Abandonner les bras flatteurs du faire contraint pour se laisser aller à l’inconnu, à un autrement, en sortant du domaine de la résistance. Chercher des complices et souffler sur les esprits quand tout semble œuvre pieuse est déjà une perspective qui ouvre à l’observation, à la préparation du chaos en devenir, à l’attaque.

Pensons aux révoltes de mars dernier dans les prisons [suite aux mesures covid, NdT]. L’explosion d’insubordination s’est déchaînée en étant mise en acte par ceux qui étaient déjà traqués et ont vu une seule possibilité pour briser la mesure de ségrégation : mettre en jeu une survie de merde en risquant leur vie.
Dans ce cimetière d’alités, qu’entendons-nous alors ?
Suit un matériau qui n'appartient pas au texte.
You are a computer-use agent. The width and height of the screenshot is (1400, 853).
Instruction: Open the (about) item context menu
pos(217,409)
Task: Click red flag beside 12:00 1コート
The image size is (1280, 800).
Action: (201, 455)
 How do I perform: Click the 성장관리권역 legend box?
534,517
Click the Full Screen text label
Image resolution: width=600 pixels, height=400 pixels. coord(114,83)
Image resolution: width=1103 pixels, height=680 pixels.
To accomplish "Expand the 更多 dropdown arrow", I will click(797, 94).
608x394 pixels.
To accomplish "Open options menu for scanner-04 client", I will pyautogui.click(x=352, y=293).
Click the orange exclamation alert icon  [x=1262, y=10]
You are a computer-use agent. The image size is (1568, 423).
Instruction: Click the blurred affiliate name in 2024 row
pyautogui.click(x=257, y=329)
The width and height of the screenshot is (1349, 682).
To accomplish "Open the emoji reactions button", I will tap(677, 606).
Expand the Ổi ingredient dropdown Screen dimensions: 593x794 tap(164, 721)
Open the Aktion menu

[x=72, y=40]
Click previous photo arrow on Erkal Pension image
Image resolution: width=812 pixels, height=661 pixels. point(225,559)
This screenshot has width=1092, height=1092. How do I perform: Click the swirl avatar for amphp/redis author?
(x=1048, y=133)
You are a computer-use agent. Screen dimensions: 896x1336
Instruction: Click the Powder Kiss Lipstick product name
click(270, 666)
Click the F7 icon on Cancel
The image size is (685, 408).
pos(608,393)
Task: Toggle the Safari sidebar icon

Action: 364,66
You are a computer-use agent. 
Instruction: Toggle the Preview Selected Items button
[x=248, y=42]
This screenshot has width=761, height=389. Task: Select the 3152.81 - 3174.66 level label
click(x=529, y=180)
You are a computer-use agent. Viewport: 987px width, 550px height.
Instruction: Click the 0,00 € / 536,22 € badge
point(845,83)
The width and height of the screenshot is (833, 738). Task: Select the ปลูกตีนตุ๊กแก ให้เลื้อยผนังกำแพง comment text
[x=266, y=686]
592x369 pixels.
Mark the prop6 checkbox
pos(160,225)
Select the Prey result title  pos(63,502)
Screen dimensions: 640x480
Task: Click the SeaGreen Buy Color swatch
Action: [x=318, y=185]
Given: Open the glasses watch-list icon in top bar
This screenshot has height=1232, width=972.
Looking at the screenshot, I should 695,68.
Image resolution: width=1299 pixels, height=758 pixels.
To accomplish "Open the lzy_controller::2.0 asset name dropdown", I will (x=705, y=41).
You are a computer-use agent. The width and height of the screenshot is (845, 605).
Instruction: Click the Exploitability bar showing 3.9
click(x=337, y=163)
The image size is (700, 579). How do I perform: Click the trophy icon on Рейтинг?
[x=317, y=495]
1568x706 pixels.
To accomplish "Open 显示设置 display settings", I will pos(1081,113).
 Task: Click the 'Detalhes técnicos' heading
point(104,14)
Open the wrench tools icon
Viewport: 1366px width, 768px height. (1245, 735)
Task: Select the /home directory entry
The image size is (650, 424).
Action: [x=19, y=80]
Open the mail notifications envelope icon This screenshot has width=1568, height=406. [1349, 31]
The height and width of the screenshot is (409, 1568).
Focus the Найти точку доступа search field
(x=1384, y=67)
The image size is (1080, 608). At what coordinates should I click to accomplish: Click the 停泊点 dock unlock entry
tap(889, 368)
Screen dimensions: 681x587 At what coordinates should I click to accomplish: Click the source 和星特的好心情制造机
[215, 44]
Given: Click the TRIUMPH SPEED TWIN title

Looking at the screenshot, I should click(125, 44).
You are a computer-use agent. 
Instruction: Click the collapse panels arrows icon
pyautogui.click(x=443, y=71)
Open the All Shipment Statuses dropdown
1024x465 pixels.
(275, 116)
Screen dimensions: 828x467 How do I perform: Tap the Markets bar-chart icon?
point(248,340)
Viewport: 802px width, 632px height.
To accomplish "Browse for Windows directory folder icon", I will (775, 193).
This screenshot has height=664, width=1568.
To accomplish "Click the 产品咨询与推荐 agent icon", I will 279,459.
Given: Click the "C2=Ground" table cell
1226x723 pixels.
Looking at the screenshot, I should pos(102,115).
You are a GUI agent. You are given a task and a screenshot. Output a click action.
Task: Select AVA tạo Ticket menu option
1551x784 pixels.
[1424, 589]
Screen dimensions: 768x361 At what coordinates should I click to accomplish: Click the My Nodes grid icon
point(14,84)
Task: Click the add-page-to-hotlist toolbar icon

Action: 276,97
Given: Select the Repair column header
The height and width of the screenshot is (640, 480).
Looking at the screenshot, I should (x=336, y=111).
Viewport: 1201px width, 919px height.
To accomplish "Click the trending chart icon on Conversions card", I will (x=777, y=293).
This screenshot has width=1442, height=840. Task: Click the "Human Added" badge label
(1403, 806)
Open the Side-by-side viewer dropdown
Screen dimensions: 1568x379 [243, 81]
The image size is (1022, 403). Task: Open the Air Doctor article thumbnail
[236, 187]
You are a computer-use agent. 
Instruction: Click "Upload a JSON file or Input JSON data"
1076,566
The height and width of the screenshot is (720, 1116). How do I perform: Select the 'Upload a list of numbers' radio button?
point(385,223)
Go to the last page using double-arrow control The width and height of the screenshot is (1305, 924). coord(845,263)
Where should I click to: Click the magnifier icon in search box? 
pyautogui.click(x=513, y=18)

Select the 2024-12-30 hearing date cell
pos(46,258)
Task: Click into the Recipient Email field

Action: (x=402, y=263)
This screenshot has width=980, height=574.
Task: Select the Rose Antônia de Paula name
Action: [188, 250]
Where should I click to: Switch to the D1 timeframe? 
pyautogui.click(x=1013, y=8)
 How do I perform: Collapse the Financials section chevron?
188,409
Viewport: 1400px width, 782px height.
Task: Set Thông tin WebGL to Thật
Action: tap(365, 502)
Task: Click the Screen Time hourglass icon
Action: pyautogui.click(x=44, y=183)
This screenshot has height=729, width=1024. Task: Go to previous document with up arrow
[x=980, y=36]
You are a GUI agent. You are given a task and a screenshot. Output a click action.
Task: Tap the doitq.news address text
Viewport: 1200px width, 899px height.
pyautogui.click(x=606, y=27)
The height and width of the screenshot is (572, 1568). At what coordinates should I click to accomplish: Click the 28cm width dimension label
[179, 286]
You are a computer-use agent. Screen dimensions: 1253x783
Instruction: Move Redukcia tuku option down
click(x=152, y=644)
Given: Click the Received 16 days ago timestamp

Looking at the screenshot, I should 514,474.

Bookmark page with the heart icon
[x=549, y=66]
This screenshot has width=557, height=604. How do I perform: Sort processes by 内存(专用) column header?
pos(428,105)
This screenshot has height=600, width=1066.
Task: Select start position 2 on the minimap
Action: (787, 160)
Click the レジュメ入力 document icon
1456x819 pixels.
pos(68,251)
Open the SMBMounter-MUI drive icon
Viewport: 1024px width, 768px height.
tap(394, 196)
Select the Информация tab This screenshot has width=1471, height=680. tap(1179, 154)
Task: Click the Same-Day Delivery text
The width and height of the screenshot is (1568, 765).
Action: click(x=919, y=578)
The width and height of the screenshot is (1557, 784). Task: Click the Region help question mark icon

Si l’absence est la question qui nous interroge de façon arrogante aujourd’hui, penser l’impensable et l’intraitable signifie comprendre que cette secousse décrétée au sein d’une civilisation en putréfaction implique une métastase incessante qui contribuera à réélaborer scientifiquement la condition humaine. Au verrouillage social, à la manipulation des sensations individuelles, à l’artificialité du progrès, répondre par la subversion, balayant aussi une bonne partie de nous-mêmes, finalement.

Une conjuration des Je est encore possible parce qu’elle est entièrement expérimentable. A condition que l’on soit disposé à une responsabilité inconnue en vivant l’absence de quelque chose de commun pour mener à un point de non-retour l’affrontement entre chair et machine. Dans un monde où la réalité est en train d’endosser les apparences d’une dystopie, seul le rêve peut alimenter la joie anonyme et imprévue où personne ne l’attend.

A distance du monde pour le déserter et en faire sauter les engrenages. À la recherche de quelque chose d’inconfessable : un fragment d’utopie — d’un côté la destruction nécessaire, d’un autre l’autonomie irréalisable tant qu’existera cette civilisation.